_Text block_.
———

What the Work Looks Like in Practice
Works Engineers at IRCON manage construction quality, contractor supervision, project scheduling, and technical problem-solving on live construction sites. In railway projects, this means overseeing track laying, bridge construction, station buildings, and overhead electrification simultaneously. In highway projects, it means embankment design, culvert construction, bituminous pavement layers, and traffic management. In complex terrain — Himalayan sections, seismically active zones, areas with high rainfall — IRCON projects require engineers who can think through geotechnical challenges, drainage design, and slope stability. These are the types of problems you will encounter on sites that cannot be solved by following a standard textbook procedure.

———

_Information shown_.
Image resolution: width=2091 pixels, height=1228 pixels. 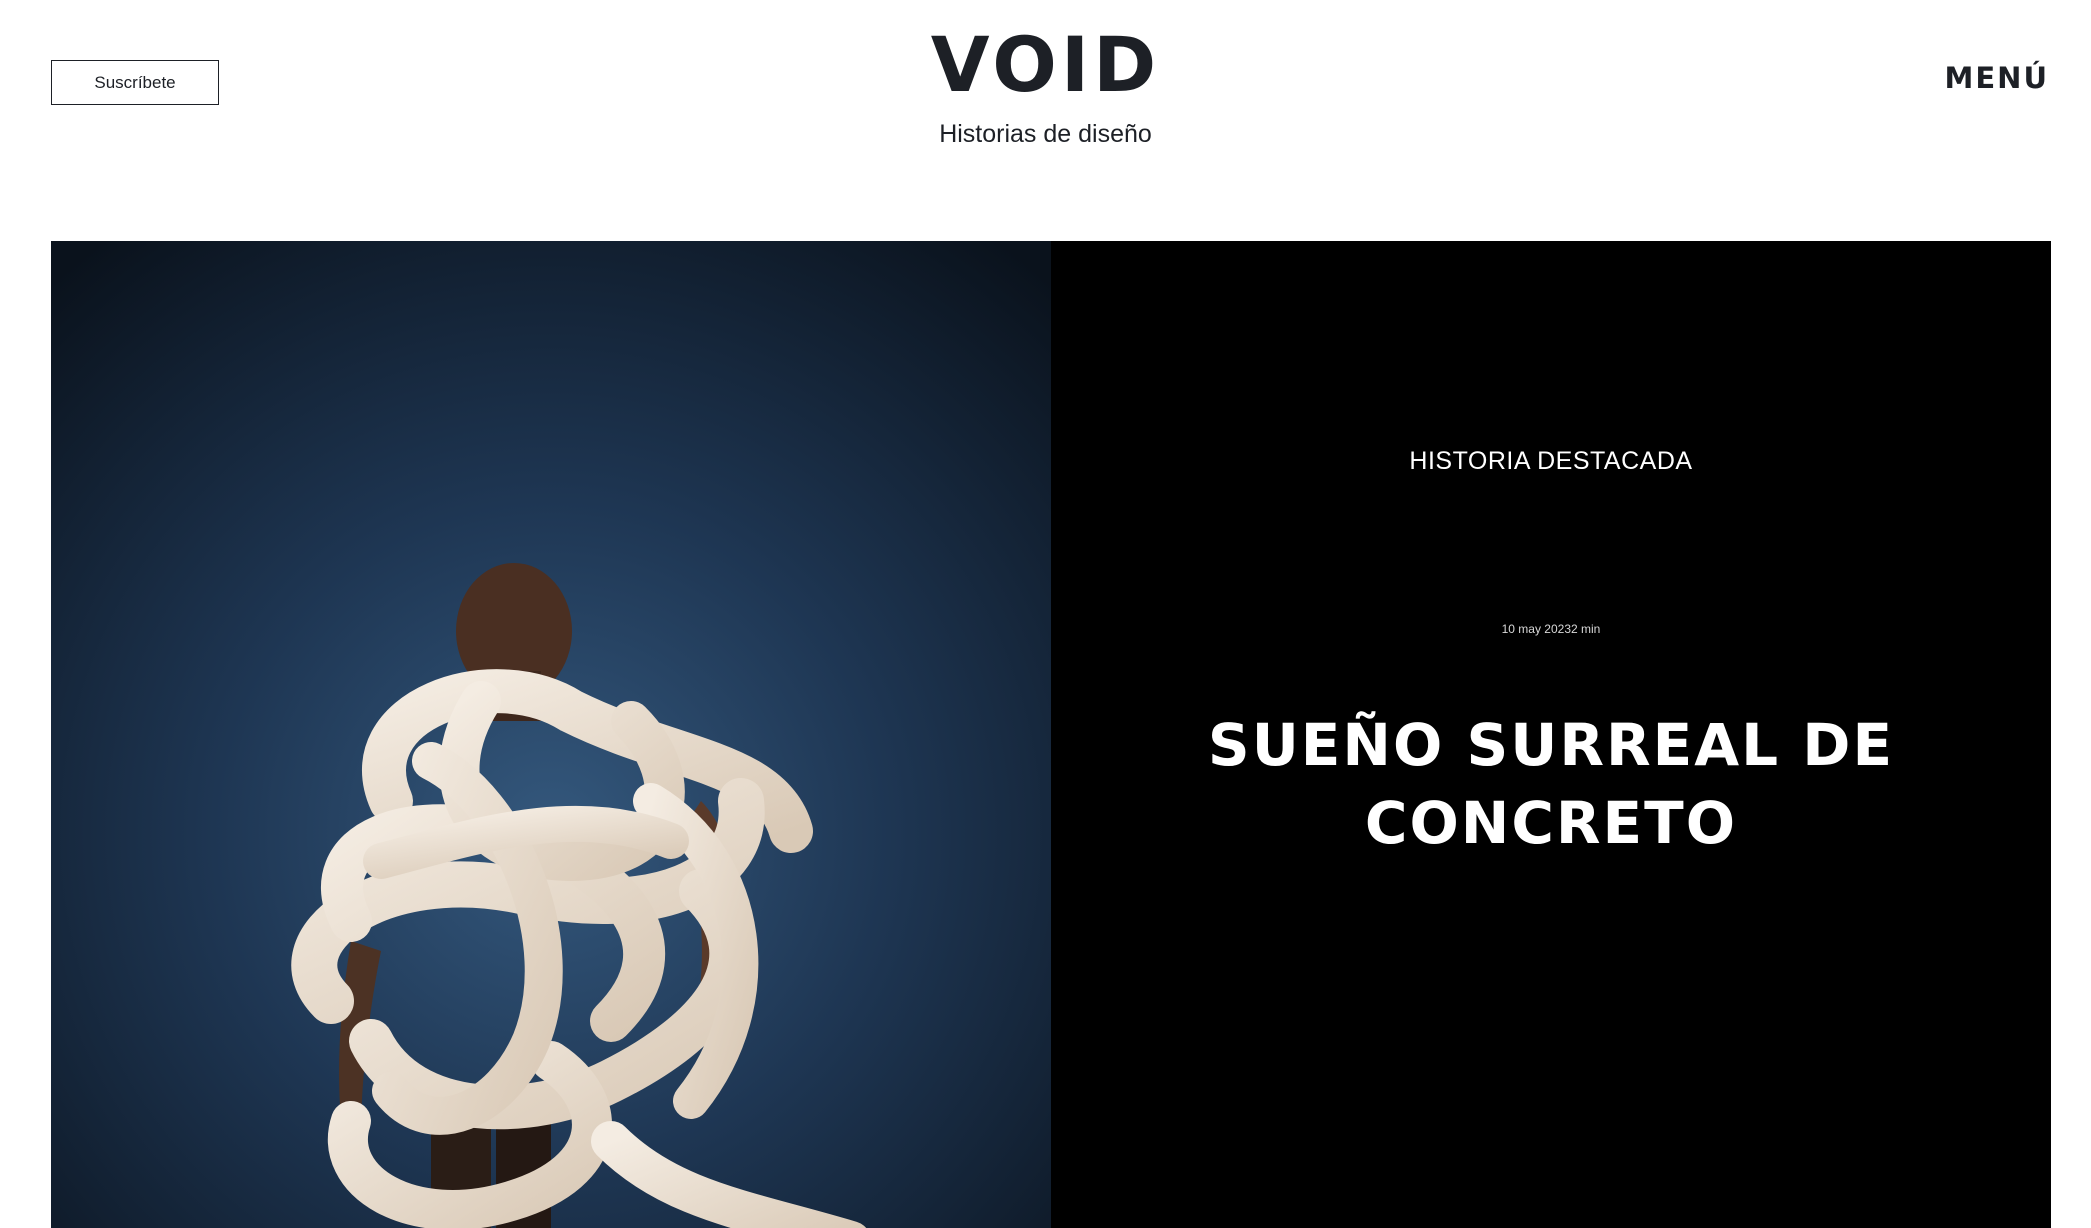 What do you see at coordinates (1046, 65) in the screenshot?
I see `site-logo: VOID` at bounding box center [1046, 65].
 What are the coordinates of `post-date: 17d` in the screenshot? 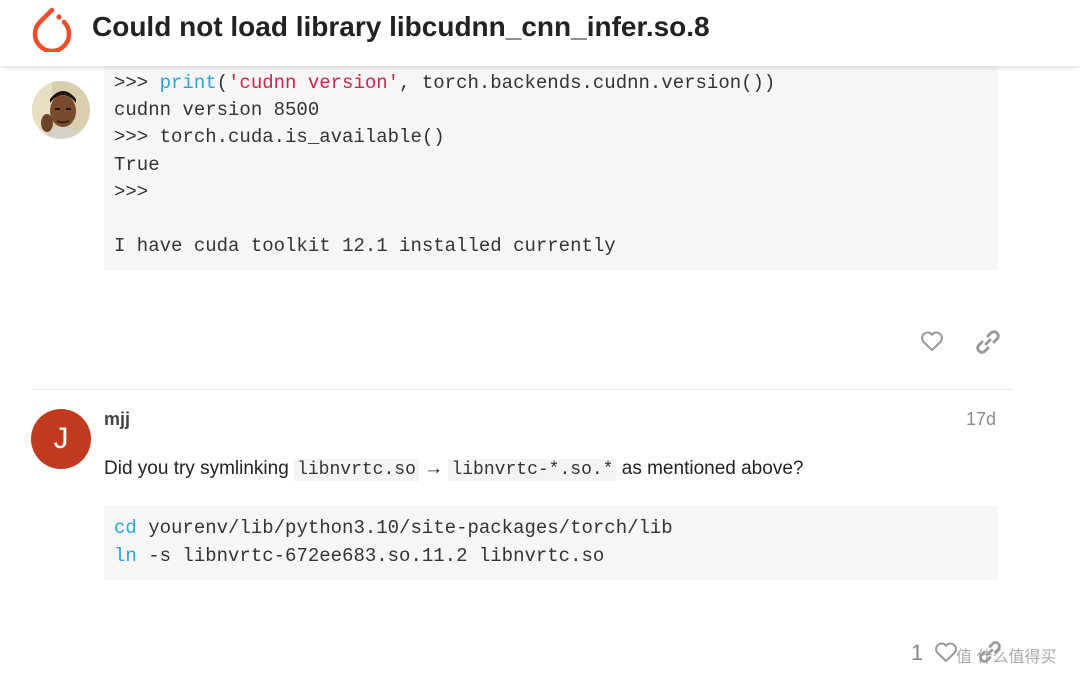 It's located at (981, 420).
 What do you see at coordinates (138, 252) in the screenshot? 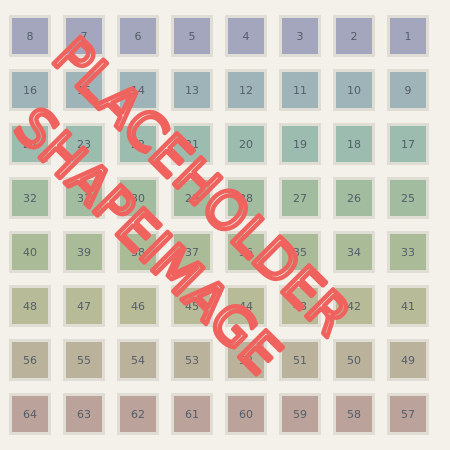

———

_Work instructions_.
1. According to the text on IRCON Works Engineers, what does the work involve on highway projects?
2. Please extend the text on IRCON Works Engineers from where it stops.

_Results for the exercise_.
1. Embankment design, culvert construction, bituminous pavement layers, and traffic management.

2.
Who Should Apply
Works Engineer posts at IRCON require a BE/B.Tech in Civil Engineering (or occasionally Electrical for electrification-specific roles) with relevant work experience — typically 2–5 years on construction projects. Fresh graduates are not eligible; this is for working engineers who have already spent time on project sites. Selection is through a written test (engineering knowledge + general aptitude) followed by a personal interview. IRCON advertises infrequently — with only 13 posts, the field will be competitive. Candidates with experience in railways, highway, bridge, or tunnel construction will have an obvious advantage over those from building construction or purely design backgrounds.